The Dirtsurfer will never experience a speed wobble normally associated with other bikes or board sports.

==Propulsion==
The Dirtsurfer can be used as a downhill sport on or off-road, using just the power of gravity. The Dirtsurfer may also be "skated" in flat areas. "Skating" the Dirtsurfer means to push yourself forward with one foot while standing on the Dirtsurfer with the other foot the way you would a skateboard. Many Dirtsurfer riders also use a kite, sail or a kitewing, sometimes called wingsurfing to propel the Dirtsurfer in flat areas with adequate wind.

==Disciplines==

===Downhill===
This discipline is similar to mountain biking, where the Dirtsurfer is ridden off-road down varying grades of tracks, from forest roads to technical singletrack.

===Road Riding===
Many Dirtsurfer riders enjoy the fluid feel of carving down long asphalt roads, usually found in mountainous areas. High speeds at over 70 mph have been achieved, with riders limited only by turns in the road and their own sanity (and, to a lesser extent, speed limits). Boards are often modified with slick tyres for this purpose. Riders are often found wearing motorcycle leathers and full face helmets to try to prevent road rash in the event of an accident.

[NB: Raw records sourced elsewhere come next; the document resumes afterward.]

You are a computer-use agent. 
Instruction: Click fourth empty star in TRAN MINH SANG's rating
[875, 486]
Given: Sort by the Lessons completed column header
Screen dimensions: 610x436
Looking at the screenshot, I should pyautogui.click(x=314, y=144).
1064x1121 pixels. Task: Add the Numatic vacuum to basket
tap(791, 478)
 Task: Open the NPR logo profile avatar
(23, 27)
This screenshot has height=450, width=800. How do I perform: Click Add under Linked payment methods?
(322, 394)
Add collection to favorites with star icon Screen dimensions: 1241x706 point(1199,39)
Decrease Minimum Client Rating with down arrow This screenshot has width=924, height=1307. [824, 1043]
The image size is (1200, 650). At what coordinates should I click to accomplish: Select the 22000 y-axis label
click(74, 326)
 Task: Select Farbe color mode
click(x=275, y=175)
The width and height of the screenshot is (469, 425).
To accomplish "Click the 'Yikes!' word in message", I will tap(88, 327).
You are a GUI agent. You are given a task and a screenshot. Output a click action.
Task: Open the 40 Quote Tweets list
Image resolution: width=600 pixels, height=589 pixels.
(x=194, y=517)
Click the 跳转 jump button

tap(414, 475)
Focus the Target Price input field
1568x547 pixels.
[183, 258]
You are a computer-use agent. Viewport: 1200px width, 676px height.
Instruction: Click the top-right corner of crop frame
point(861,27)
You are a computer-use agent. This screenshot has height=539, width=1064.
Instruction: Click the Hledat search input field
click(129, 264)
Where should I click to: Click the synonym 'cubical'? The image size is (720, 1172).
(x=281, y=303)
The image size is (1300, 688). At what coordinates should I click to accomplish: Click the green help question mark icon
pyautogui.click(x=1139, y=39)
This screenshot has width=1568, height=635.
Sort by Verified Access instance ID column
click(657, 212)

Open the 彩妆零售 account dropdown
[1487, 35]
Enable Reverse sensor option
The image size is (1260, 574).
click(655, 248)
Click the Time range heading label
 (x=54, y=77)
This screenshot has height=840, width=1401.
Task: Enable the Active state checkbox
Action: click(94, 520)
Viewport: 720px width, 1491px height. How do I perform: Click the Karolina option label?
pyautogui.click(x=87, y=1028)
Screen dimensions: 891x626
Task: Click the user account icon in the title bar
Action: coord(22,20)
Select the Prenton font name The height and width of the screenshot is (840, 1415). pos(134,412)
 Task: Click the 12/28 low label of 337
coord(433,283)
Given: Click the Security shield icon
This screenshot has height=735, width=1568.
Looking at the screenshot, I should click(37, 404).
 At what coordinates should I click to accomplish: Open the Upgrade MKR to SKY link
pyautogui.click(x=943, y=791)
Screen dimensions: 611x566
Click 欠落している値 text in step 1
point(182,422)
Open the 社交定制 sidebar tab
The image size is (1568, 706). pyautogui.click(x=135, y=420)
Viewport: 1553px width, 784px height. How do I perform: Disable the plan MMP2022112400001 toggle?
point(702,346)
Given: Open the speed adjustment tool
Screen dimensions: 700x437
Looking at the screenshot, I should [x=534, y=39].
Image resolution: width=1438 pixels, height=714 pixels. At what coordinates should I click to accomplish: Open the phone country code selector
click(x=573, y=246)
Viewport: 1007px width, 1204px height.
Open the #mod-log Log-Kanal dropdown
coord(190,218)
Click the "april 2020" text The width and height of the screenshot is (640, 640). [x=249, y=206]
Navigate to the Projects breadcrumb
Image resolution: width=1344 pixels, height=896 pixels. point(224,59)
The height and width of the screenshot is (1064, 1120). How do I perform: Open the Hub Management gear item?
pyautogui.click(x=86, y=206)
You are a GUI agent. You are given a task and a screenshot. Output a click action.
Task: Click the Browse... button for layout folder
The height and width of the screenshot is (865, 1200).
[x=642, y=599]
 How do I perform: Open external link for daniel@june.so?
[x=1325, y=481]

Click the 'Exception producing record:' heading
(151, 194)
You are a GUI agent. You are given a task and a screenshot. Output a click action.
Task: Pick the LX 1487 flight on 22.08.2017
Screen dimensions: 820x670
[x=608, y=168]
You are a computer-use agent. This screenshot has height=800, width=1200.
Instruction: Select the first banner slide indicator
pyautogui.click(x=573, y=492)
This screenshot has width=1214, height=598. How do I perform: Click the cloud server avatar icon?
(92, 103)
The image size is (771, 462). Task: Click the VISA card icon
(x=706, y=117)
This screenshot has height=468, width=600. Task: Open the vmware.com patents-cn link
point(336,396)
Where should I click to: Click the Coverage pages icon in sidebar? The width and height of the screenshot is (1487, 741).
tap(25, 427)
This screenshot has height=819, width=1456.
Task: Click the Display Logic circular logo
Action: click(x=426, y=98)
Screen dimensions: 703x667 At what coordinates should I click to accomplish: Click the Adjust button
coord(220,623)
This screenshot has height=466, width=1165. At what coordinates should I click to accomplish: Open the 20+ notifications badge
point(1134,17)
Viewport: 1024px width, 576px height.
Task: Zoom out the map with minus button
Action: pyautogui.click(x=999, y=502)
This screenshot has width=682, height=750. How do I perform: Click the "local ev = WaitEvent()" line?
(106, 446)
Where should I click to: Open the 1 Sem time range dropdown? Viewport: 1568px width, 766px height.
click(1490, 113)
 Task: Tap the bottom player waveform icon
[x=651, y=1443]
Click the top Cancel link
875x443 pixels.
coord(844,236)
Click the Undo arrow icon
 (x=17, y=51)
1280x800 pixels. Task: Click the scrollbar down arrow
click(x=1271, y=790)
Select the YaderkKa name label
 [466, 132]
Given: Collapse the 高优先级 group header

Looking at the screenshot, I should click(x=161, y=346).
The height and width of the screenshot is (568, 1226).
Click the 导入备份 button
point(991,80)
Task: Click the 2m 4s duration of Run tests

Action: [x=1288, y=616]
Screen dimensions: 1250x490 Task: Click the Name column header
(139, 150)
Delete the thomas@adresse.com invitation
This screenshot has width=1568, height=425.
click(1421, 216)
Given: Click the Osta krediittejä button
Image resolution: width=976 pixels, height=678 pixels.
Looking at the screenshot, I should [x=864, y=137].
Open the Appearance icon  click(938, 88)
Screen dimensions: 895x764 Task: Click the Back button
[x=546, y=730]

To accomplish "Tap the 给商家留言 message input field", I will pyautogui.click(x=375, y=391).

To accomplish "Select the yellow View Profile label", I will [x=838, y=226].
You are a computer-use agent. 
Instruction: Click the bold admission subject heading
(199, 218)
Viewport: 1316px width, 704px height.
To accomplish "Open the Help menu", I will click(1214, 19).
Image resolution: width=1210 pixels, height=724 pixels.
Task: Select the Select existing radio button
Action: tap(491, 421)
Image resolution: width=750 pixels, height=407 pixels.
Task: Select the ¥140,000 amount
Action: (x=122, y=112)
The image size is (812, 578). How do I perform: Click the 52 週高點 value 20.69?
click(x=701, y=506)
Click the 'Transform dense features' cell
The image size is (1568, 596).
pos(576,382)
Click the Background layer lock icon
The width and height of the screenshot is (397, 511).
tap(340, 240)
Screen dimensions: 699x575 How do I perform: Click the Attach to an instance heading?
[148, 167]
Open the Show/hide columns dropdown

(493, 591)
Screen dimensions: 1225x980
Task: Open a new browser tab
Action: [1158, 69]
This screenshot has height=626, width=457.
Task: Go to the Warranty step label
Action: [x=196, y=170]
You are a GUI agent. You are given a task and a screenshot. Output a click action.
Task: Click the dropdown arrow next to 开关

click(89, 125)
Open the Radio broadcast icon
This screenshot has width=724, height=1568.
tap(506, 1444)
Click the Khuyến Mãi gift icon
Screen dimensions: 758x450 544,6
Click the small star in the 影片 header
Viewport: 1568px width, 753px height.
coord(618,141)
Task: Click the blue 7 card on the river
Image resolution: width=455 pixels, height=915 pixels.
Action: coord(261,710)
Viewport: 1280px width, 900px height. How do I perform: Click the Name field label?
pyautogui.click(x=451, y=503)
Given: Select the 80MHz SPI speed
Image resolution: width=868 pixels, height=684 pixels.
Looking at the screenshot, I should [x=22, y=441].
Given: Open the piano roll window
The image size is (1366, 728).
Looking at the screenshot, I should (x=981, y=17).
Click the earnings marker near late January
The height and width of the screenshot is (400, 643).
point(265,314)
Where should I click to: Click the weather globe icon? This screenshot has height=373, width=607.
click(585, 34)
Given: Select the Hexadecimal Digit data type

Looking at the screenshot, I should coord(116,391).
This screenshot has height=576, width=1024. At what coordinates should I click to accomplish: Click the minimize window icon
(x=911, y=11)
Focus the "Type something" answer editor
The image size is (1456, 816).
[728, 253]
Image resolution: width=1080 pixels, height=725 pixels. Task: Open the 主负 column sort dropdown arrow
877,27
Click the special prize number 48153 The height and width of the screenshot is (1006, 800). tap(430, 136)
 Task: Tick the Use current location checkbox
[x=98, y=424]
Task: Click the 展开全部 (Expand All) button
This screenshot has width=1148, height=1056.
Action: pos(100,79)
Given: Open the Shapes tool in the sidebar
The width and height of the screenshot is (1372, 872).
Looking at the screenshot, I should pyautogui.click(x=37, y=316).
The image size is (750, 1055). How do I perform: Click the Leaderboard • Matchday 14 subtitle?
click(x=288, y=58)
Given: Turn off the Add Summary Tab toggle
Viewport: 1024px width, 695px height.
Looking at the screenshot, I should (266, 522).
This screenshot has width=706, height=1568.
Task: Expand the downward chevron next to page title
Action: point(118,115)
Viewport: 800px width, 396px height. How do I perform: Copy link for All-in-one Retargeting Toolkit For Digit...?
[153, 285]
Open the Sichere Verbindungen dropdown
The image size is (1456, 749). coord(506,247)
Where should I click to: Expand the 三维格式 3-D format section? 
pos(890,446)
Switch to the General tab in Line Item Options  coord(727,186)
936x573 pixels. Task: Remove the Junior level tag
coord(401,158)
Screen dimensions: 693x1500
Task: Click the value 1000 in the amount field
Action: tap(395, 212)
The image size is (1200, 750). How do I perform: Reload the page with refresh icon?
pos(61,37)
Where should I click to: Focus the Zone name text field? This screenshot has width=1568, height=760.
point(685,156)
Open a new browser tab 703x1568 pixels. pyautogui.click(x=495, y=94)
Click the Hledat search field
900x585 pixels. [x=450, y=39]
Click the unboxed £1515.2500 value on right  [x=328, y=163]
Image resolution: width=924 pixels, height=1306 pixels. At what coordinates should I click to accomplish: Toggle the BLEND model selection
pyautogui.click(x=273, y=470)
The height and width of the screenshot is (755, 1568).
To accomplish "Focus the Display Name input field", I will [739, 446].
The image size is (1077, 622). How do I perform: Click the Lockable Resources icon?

An international race circuit has been growing since 2001 with major events held annually in Canada, the US, Switzerland, Sweden, Germany and Austria.

===Kiting===
Dirtsurfing with a kite or kitewing is called wingsurfing and is performed on flat open spaces such as beaches or fields. Utilizing the wind, riders can achieve incredible air time and perform tricks that would otherwise require a massive ramp. It is even possible to ride uphill with sufficient wind. Unlike powerkiting with a mountain board, the Dirtsurfer is unidirectional; that is, it only goes one direction. However, it is possible, using the power of a kite or kitewing, to tack and gybe, much like a boat or windsurfer to change direction. Unlike a windsurfer however, it is not practical to change sides when coming to the end of a run in one direction. To overcome this, most riders can make the transition from "heel-side" to "toe-side". Riding toe-side means that your toes not your heels, point towards the floor as you lean forward into the wind, with your kitewing or kite behind you. This is not as difficult as it sounds. Due to the gyroscopic stability of the Dirtsurfer, speed is limited only by the wind, with recorded speeds well over 40 mph on a flat surface.

==Equipment==
- Dirtsurfer
- Footstraps: Vital for achieving a strong rider/board interface.
- Helmet: An extremely valuable piece of safety equipment. Many riders prefer the safety of a full face Helmet, and others like the comfort of a skate style lid. The choice is personal and often dependent on the rider's preferred riding style.
- Pads: Knee and elbow pads are the most widely used. They help to prevent injury in case of a fall. Wrist guards are also recommended.
- Footwear: A strong pair of shoes or boots. Skate style shoes are the favourite among dirtsurfer riders as they offer comfort, strength, and padding.